Di sisi lain, kekayaan sumber daya alam tersebut juga menjadi modal penting bagi pembangunan nasional, yaitu untuk (1) memenuhi kebutuhan pangan, pakan, dan energi, serta (2) meningkatkan taraf hidup, kemakmuran, dan kesejahteraan masyarakat.

Salah satu bentuk pengelolaan sumber daya alam hayati dilakukan melalui sistem pertanian dan perikanan.

Meskipun Indonesia mengalami transformasi struktural, sektor pertanian dan perikanan tetap menjadi sektor strategis dan terbukti tangguh saat krisis ekonomi.

Dampak pengganda pembangunan sektor ini tidak hanya terkait dengan ketahanan atau kedaulatan pangan, tetapi juga penyerapan tenaga kerja, perkembangan industri, dan peningkatan devisa negara.

Pembangunan sektor pertanian dan perikanan bertujuan meningkatkan produksi, memperluas penganekaragaman hasil untuk memenuhi kebutuhan pangan dan industri domestik, meningkatkan ekspor, pendapatan, dan taraf hidup petani serta nelayan, mendorong pemerataan kesempatan berusaha dan lapangan kerja, serta mendukung pembangunan daerah.

Pembangunan tersebut juga berorientasi pada pelestarian sumber daya alam hayati yang berkelanjutan dan berwawasan lingkungan.

Dalam pelaksanaan tujuan tersebut terdapat berbagai hambatan dan ancaman.
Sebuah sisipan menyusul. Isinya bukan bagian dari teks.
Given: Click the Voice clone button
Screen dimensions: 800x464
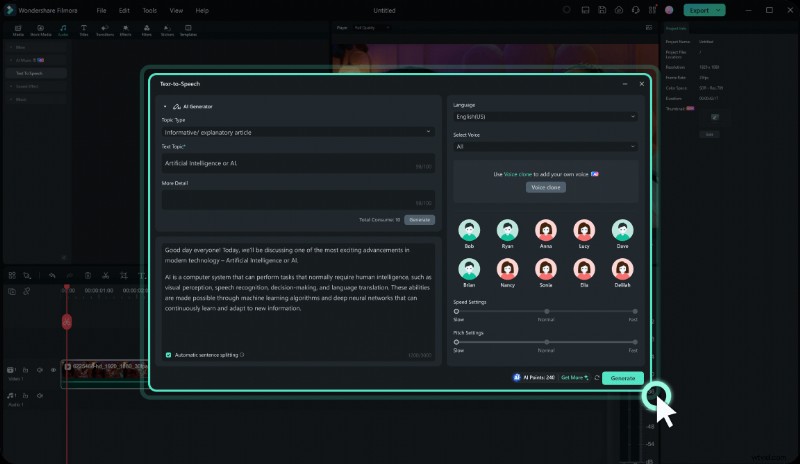Looking at the screenshot, I should coord(546,187).
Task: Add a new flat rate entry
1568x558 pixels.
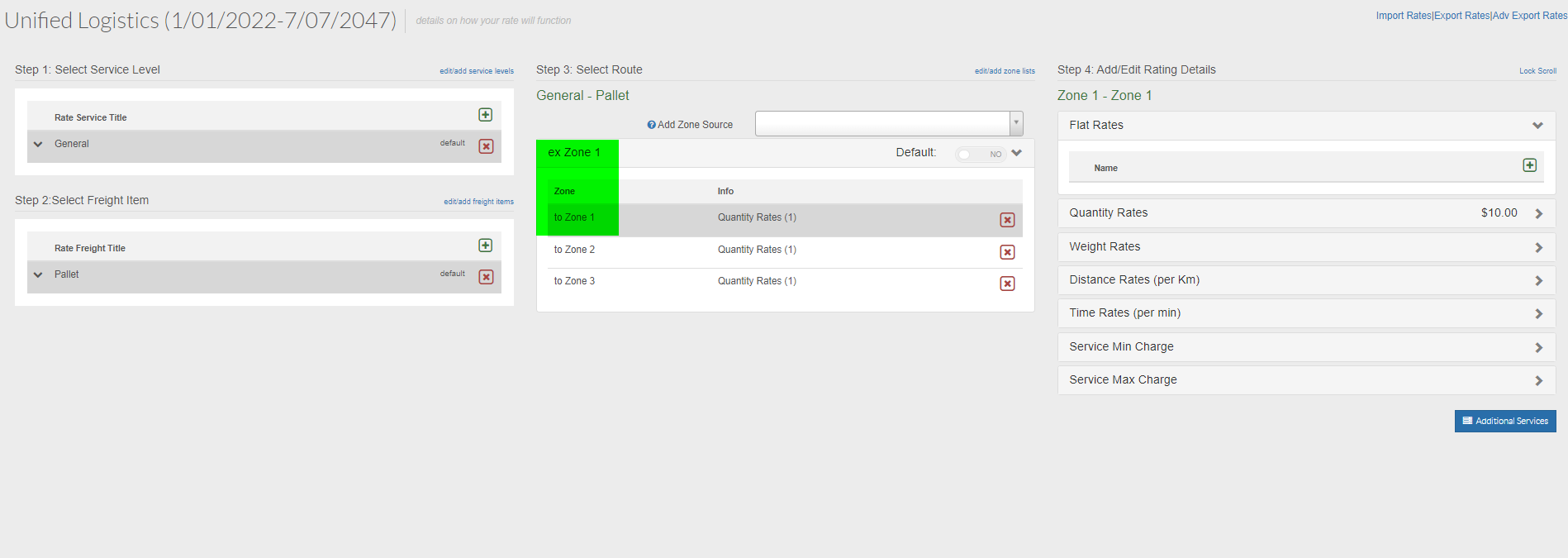Action: pos(1529,165)
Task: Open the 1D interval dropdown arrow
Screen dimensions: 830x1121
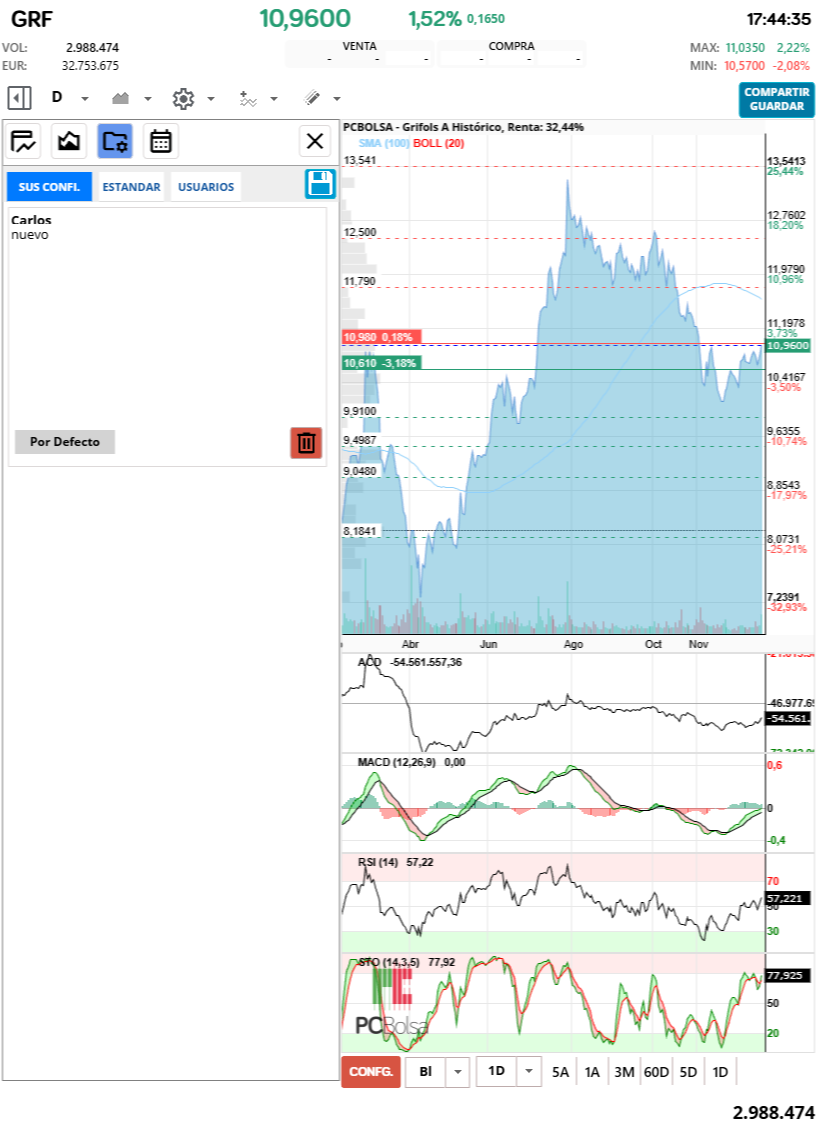Action: pos(529,1072)
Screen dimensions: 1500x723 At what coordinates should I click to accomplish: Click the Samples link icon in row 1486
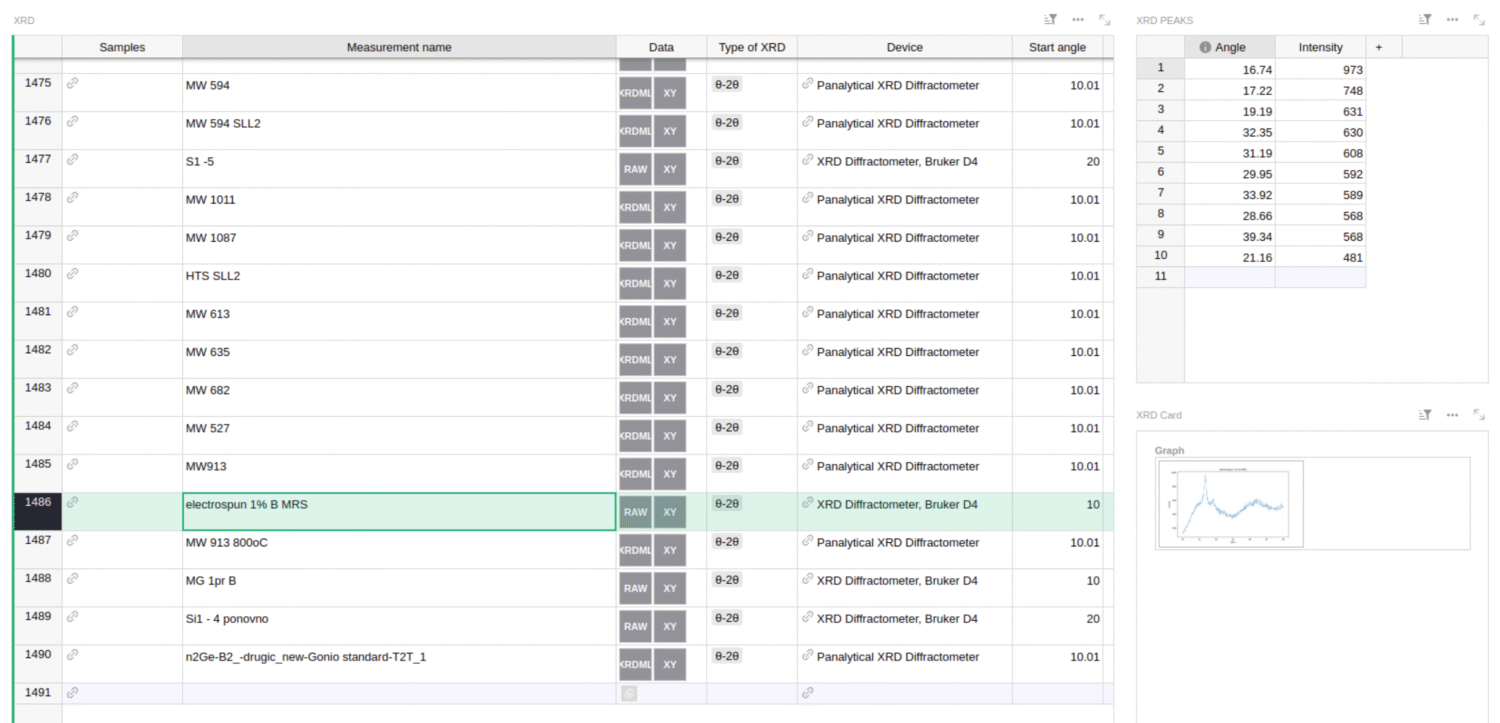(x=72, y=503)
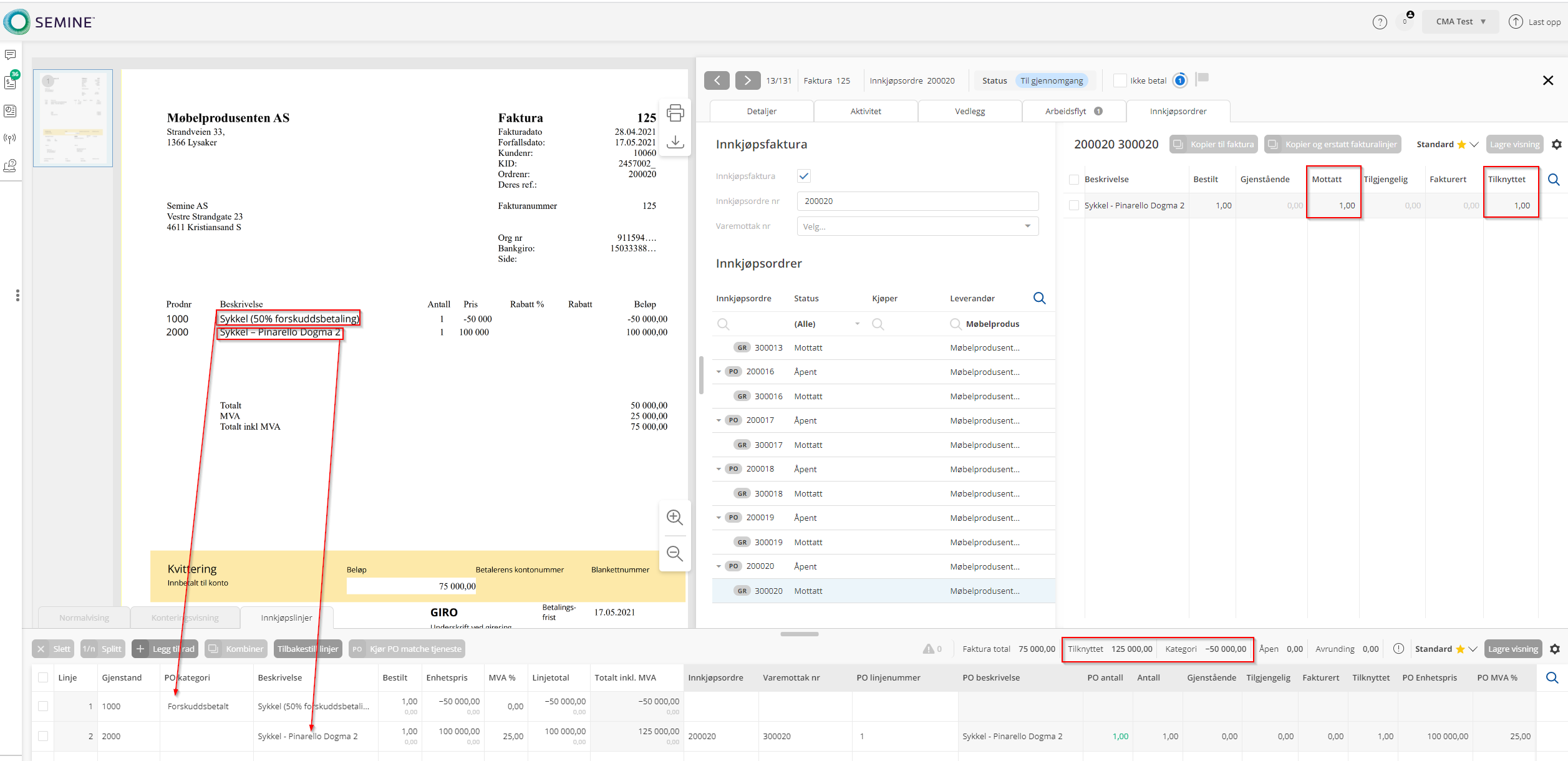The height and width of the screenshot is (761, 1568).
Task: Click the print invoice icon
Action: (675, 114)
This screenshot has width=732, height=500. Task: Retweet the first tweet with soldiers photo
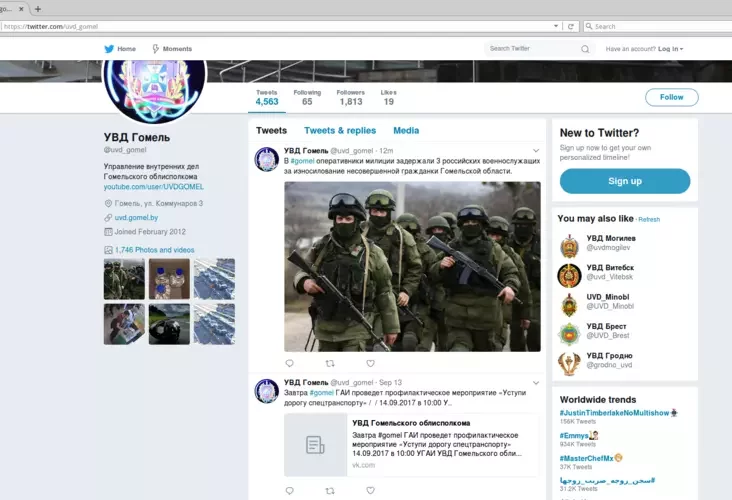click(x=330, y=363)
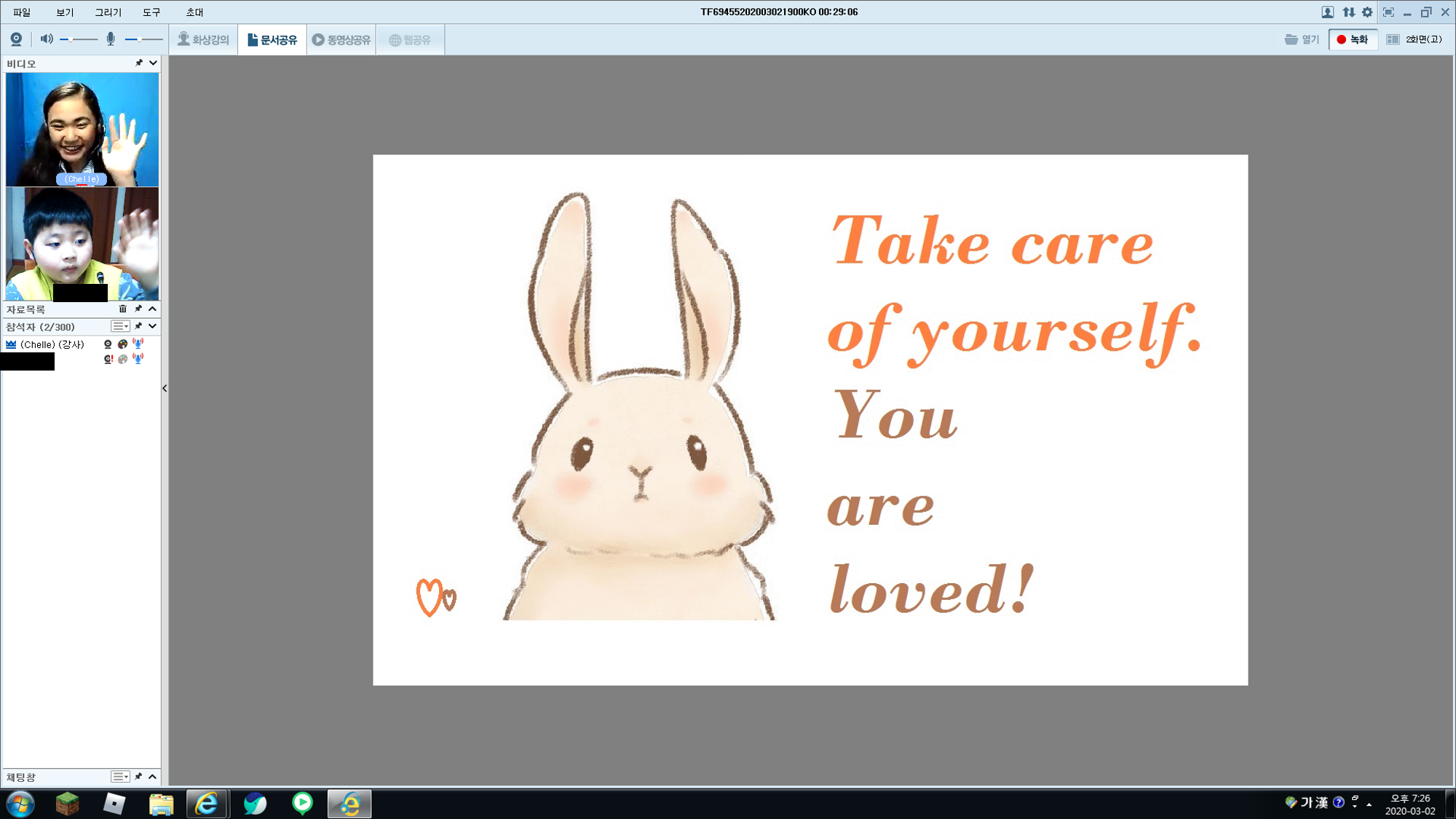
Task: Click the trash icon in 자료목록 panel
Action: click(122, 309)
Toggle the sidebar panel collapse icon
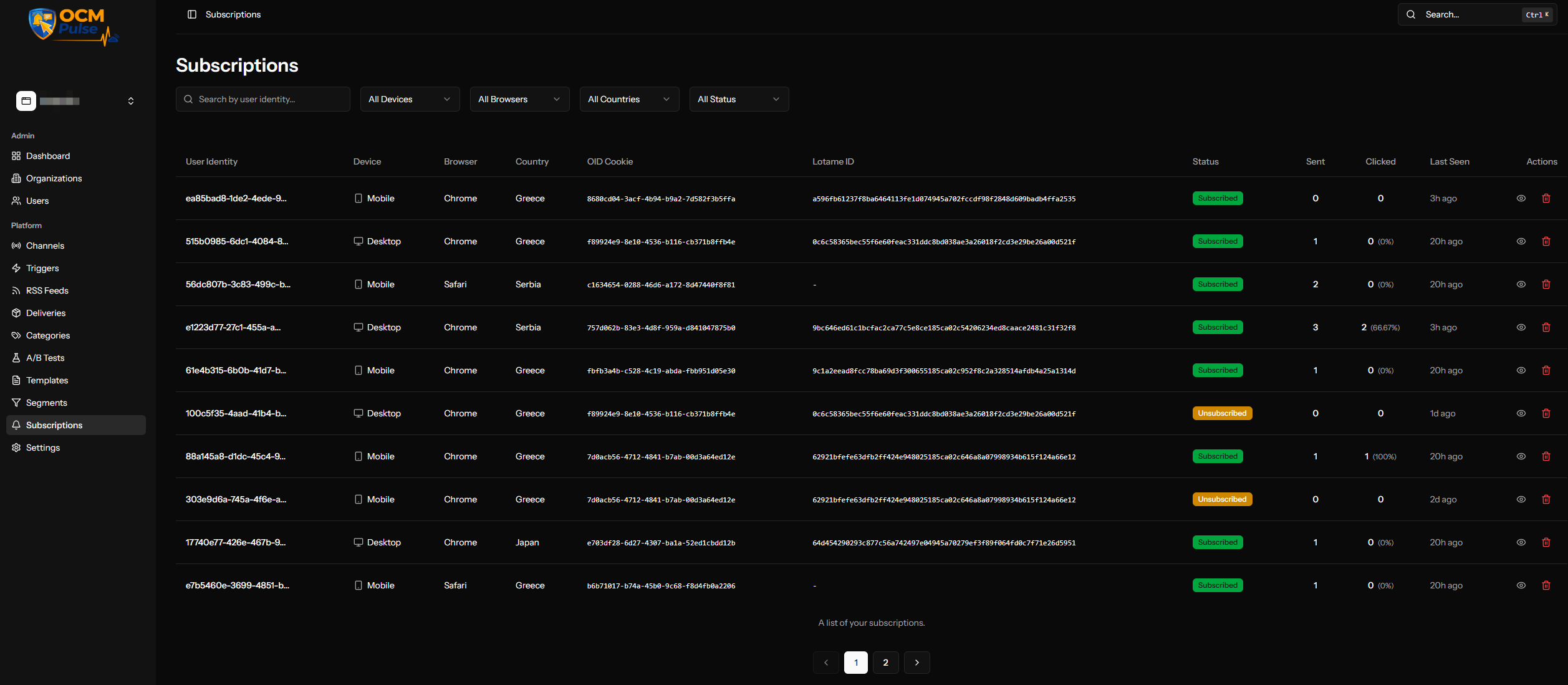The width and height of the screenshot is (1568, 685). click(191, 14)
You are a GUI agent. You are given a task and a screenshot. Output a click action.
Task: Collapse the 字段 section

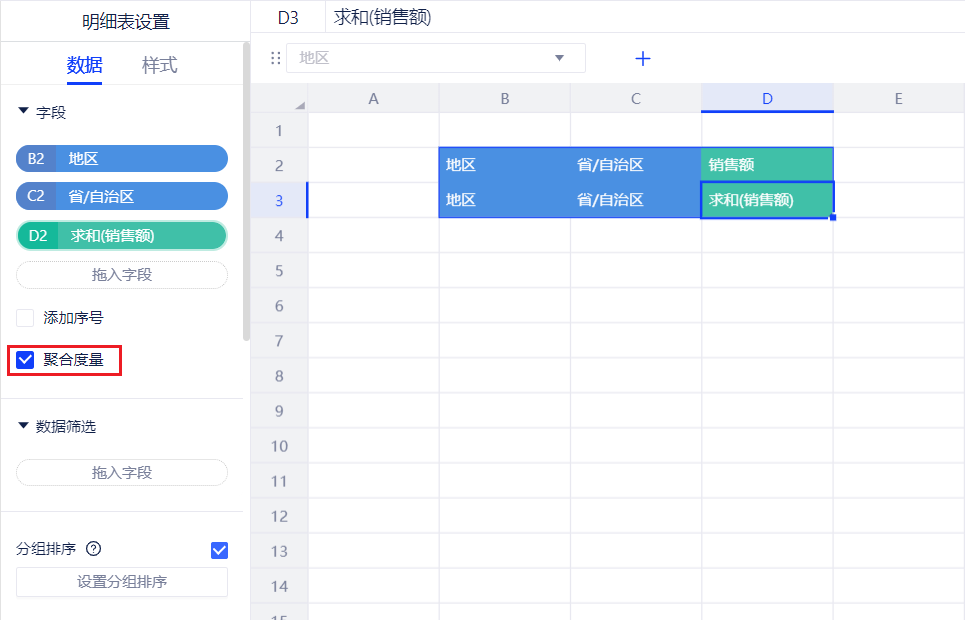pos(24,113)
Salah satu ancaman terbesar adalah penyakit pada hewan dan ikan serta organisme pengganggu tumbuhan, baik yang belum maupun yang sudah ada di Indonesia.

Pemerintah harus mampu melakukan pencegahan sesuai amanat Pembukaan UUD 1945 alinea keempat, yakni “melindungi segenap bangsa Indonesia dan seluruh tumpah darah Indonesia, memajukan kesejahteraan umum, mencerdaskan kehidupan bangsa, serta ikut melaksanakan ketertiban dunia berdasarkan kemerdekaan, perdamaian abadi, dan keadilan sosial.”

Perkembangan lingkungan strategis yang cepat dan dinamis dalam beberapa tahun terakhir berdampak signifikan pada penyelenggaraan karantina hewan, ikan, dan tumbuhan.

Laju perdagangan antarnegara membawa dampak positif berupa peningkatan devisa, perluasan pasar, serta transfer teknologi dan ilmu pengetahuan.

Namun, aktivitas tersebut juga berisiko menyebarkan hama dan penyakit hewan, ikan, dan tumbuhan yang dapat menurunkan produktivitas dan mengancam kesehatan manusia.

Peran karantina dalam era globalisasi perdagangan menjadi krusial dan strategis.

Paradigmanya berubah dari agen pasif menjadi agen aktif seiring pergeseran kebijakan perdagangan menuju Non-Tariff Barrier (NTB).

Aturan ini diatur melalui Agreement on Sanitary and Phytosanitary (SPS) Measures di bawah World Trade Organization (WTO) agar pengelolaan karantina berjalan efektif dan efisien berdasarkan prinsip ilmiah.

Kesepakatan tersebut menegaskan hak setiap negara untuk melindungi kesehatan manusia, hewan, dan tumbuhan.

Isu keamanan pangan diatur oleh Codex Alimentarius Commission (CAC), kesehatan hewan oleh World Organization for Animal Health (WOAH), dan hama penyakit tumbuhan oleh International Plant Protection Convention (IPPC) 1997.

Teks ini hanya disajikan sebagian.